3.The area became famous because of the film "Notting Hill" (1999).
This place was a hive of activity and colour. I just loved it. The whole street is lined with stalls selling anything from fruit to feathers. Arcades along the road lead you through labyringths of antique stalls. A bit stuffy inside and quite hot if you stay too long but full of interesting stuff. Antique jewellry, books, china, dolls...anything and everything.
Every august bank holiday (usually 2nd to last weekend) from saturday-monday Britains biggest carnival hits the strees near notting hill. The event has taken place for a long period of time and people competing with their sound systems to get people dancing is a regular feature. The event used to be notourious for it's stabbings and other criminal activities, but with the organisers now working with the local authorities it has calmed down a lot. That's not to say you can be stupid whilst you're there, the same rules apply as if you were going to a big event in any city, pickpockets are the biggest problem, whilst girls being harrased has been known to happen as well.

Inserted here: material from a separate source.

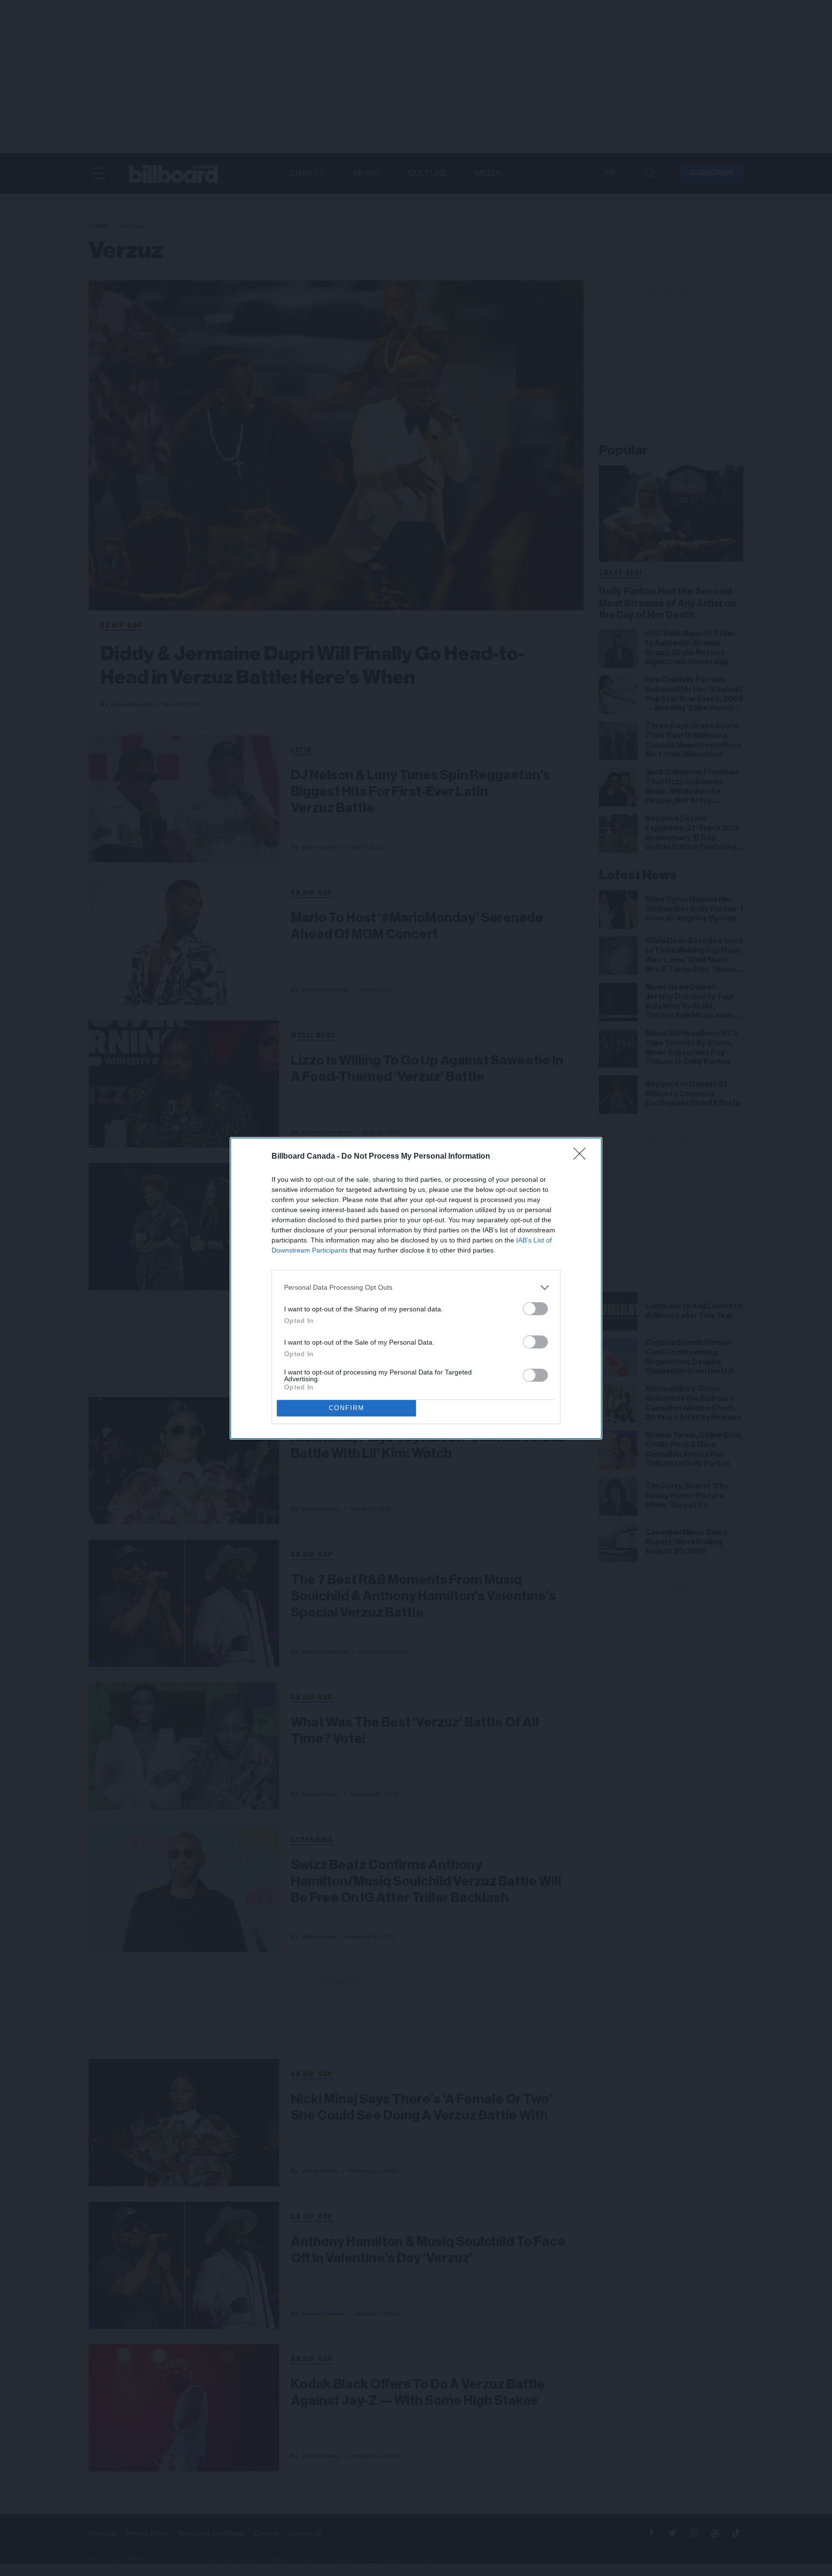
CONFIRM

Although anyone travelling from brasil wont' find it that impressive, anyone that doesn't regularly go to carnivals or experience something like this will love it. please note though it does get very very crowded (look at second picture) so taking kids may not be a good idea... don't wear open shoes as well as there's always a lot of glass around and people to tread on your toes! Get as many people you know to go down there, and try and get there early, last year 750k people turned up which is a lot for a small area of london
all that's left to say is take care, have fun, and dance the weekend away!
The street is just so exciting and there is always something fun to see. Even if you don't buy anything just looking around will keep you busy for half a day.
My first purchase was a punnet of georgous strawberries from this stall. Barry the stall owner was quite a character!
Portobello Square is so fun.. You can buy just about anything; food, toys, clothes.. I got a gorgeous velvet purse there! My sister and I stopped into a really cool pub called The Mau Mau bar. It was so cozy with a nice bar, and comfy leather couches all over the place. People were incredibly friendly there. And then on somewhat of a whim we decided to get tattoos. What a good souvenier, I think!